[PATCH] Resolve Parallel Hash Join Performance Issue

From: "Deng, Gang" <gang(dot)deng(at)intel(dot)com>
To: "pgsql-hackers(at)postgresql(dot)org" <pgsql-hackers(at)postgresql(dot)org>
Subject: [PATCH] Resolve Parallel Hash Join Performance Issue
Date: 2020-01-09 08:53:42
Message-ID: 0F44E799048C4849BAE4B91012DB910462E9897A@SHSMSX103.ccr.corp.intel.com
Views: Raw Message | Whole Thread | Download mbox | Resend email
Thread:
Lists: pgsql-hackers

Hi all,

Attached is a patch to resolve parallel hash join performance issue. This is my first time to contribute patch to PostgreSQL community, I referred one of previous thread as template to report the issue and patch. Please let me know if need more information of the problem and patch.

A. Problem Summary
When we ran query which was executed by hash join operation, we can not achieve good performance improvement with more number of threads. More specifically, when we ran query02 of TPC-DS workload using scale 500 (500GB dataset), execution time using 8 threads was 124.6 sec while time using 28 threads was 103.5 sec. Here is execution time by different number of threads:

number of thread: 1 4 8 16 28
time used(sec): 460.4 211 124.6 101.9 103.5

The test was made on a server with 384GB DRAM, 56 cores/112 HT. Data has been cached into OS page cache, so there was no disk I/O during execution, and there were enough physical CPU cores to support 28 threads to run in parallel.
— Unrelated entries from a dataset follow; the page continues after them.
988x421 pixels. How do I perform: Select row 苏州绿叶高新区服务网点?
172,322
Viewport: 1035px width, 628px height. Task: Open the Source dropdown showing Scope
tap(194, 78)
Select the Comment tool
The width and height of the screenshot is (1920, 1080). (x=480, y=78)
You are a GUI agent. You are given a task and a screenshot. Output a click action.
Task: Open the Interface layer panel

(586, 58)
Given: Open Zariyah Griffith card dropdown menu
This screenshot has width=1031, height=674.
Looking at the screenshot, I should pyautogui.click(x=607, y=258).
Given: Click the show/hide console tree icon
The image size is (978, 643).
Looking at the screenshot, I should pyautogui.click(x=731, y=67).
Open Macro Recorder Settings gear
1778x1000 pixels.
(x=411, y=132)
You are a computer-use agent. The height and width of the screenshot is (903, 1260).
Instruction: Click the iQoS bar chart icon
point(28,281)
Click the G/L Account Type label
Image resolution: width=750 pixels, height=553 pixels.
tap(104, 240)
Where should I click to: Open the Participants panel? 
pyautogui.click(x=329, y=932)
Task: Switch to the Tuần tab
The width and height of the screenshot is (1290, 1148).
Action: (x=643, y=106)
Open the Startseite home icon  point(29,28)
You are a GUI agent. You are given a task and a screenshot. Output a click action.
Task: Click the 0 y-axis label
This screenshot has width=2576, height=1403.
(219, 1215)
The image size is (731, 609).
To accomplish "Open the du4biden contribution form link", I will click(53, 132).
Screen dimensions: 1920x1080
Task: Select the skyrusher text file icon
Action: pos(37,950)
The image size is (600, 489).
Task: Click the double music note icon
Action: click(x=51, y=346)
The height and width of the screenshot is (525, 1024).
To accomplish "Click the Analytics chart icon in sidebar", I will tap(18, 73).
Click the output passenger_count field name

We investigated this problem with perf c2c (http://man7.org/linux/man-pages/man1/perf-c2c.1.html) tool, confirmed the problem was caused by false sharing cache coherence. And we located the code write cache line is at line 457 of nodeHashjoin.c (pg version 12.0).

B. Patch
change line 457 in ExecHashJoinImpl function of nodeHashJoin.c. (be applicable to both 12.0 and 12.1)
original code:
HeapTupleHeaderSetMatch(HJTUPLE_MINTUPLE(node->hj_CurTuple));
changed to:
if (!HeapTupleHeaderHasMatch(HJTUPLE_MINTUPLE(node->hj_CurTuple)))
{
HeapTupleHeaderSetMatch(HJTUPLE_MINTUPLE(node->hj_CurTuple));
}
Compared with original code, modified code can avoid unnecessary write to memory/cache.

C. Test case:

1. Use https://github.com/pivotalguru/TPC-DS to setup TPC-DS benchmark for postgreSQL
2. run below command to ensure query will be executed with expected parallelism:
psql postgres -h localhost -U postgres -c "alter table web_sales set (parallel_workers =28);";psql postgres -h localhost -U postgres -c "alter table catalog_sales set (parallel_workers =28);"
3. run query: psql postgres -h localhost -U postgres -f 102.tpcds.02.sql first to ensure data is loaded into page cache.
4. run query " time psql postgres -h localhost -U postgres -f 102.tpcds.02.sql" again to measure performance.

D. Result
With the modified code, performance of hash join operation can scale better with number of threads. Here is result of query02 after patch. For example, performance improved ~2.5x when run 28 threads.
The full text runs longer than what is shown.